Along with all the good and exciting discoveries these days on Mt. Faith, we’re also going through a difficult patch due to a personal happenstance not of our making, but nevertheless hard to put to rest. And so, out of the blue I suddenly find myself “holding my breath”. Or telling myself something preposterous on the surface, like “I can’t GET my breath”, as if it had mysteriously fled.
It makes me remember doing just that when Noelle pushed off on her two-wheeler for the first time. Or the doctor came out of surgery to report on T.M.’s cancer procedure. Or I took the dare at Arrowbear Music Camp and mincingly crept across the chasm. Undoubtedly I could dredge up memories and then some. We all do it. We stop breathing there for a time as we wait for the last minute count in a presidential election, or invoke an act of will for the outfielder to catch the ball – or not – or force one’s self not to cry out in alarm as the film’s protagonist opens the cellar door.
There’s a reason why the whole science of the breath is so much a part of all the spiritual and religious traditions, and why we’re taught to inhale and exhale with such precision and intent in meditation, and even why the very oxygenation of the blood leads to physical health. God himself, we are told, started life on earth by breathing into the very nostrils of his own creation.
I think about these issues especially because of my sister/cousin Maryanne who now needs help with this whole complex and convoluted process. Here, I’m worrying about “catching my breath” and she is consigned to exceptional measures. It’s not fair. And it’s very important. On multiple levels.
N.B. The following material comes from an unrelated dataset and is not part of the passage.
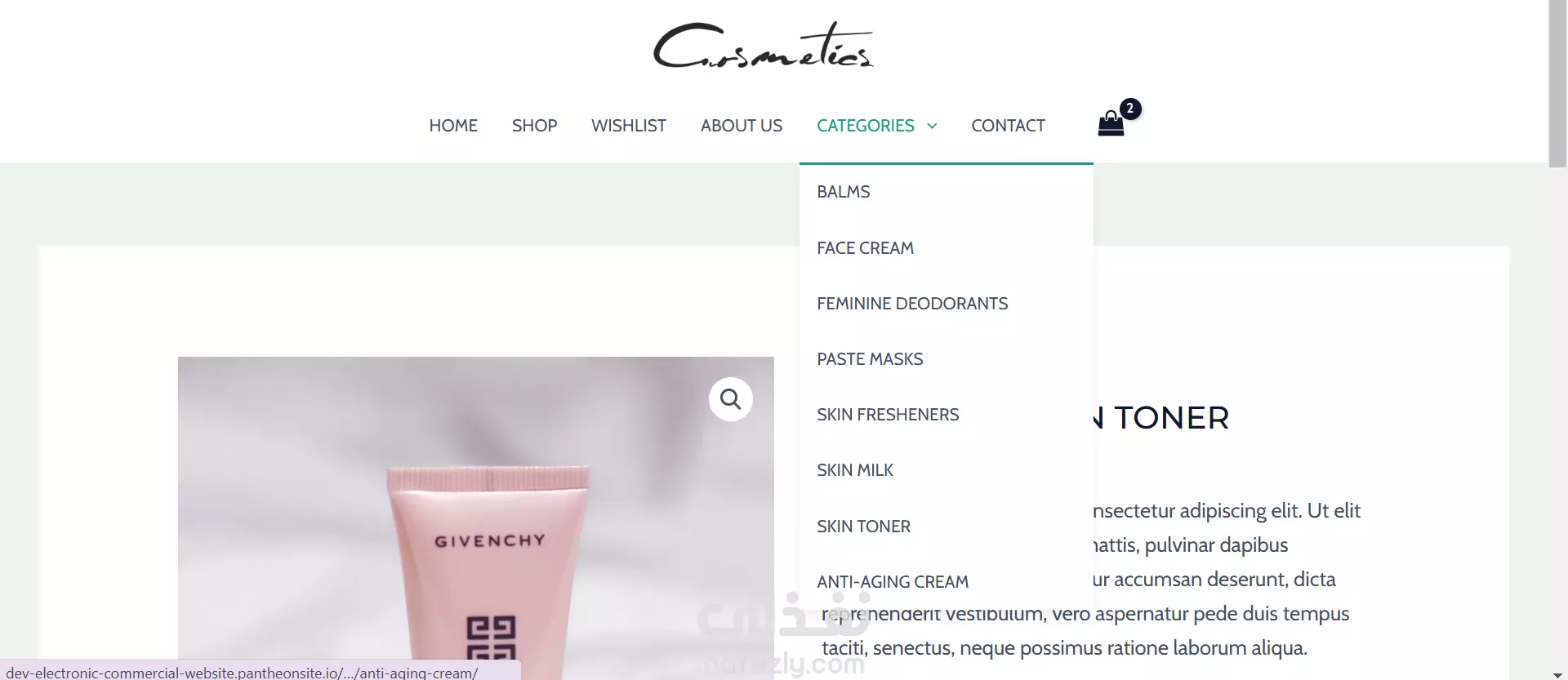Viewport: 1568px width, 680px height.
Task: Click the cart count badge showing 2
Action: tap(1130, 109)

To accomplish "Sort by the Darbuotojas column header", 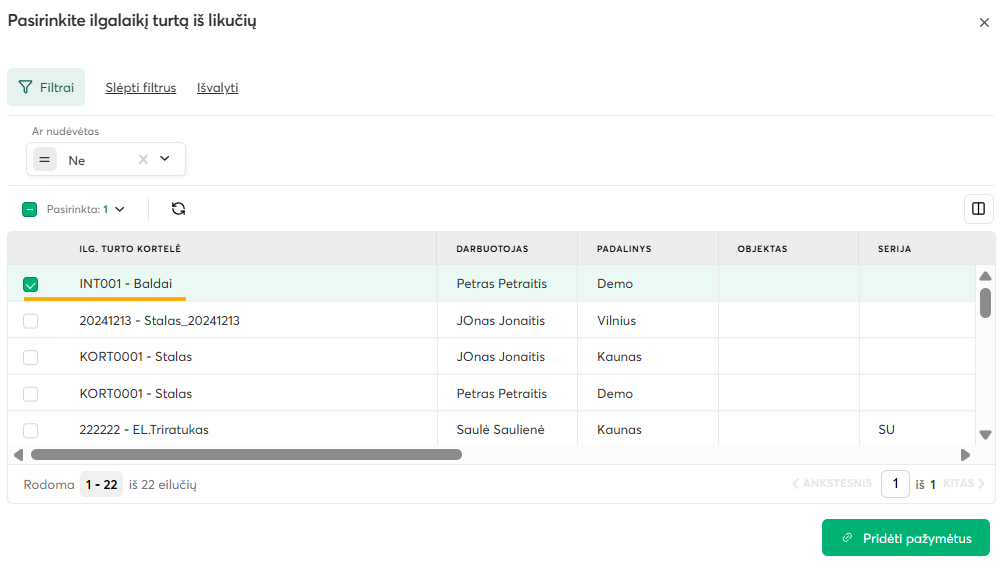I will [492, 249].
My most profound experiences with the breathing process came first with Grandma Marie after she softly whispered “that’s enough now” and I stayed at her hospital bed, holding her hand while I deliberately breathed in and out in what I thought might be some small measure of light and assurance. The second was similar, but I had more experience by then in the whole meditative process, and I consciously breathed as I held a focus for the passing of my son.
On a lighter note, here at Mt. Faith we had a serendipitous discovery this week when T.M. began to uncover the sorry state of the old added-on three season porch.
As he ripped into the rotted wood, what was first to be a remodel which would include a half storage area / half take-off-your-boots-and-scarfs-before-entering sit-down, became a new open old-fashioned porch. And we may have second thoughts in the winter when the snow is blowing in from the west, and we may have lost a serviceable and practical entry, but seeing as there were previously two closed off living room windows against the add-on, when the light suddenly flooded into the interior, the results were immediate and remarkable. And, honestly, the old house breathed.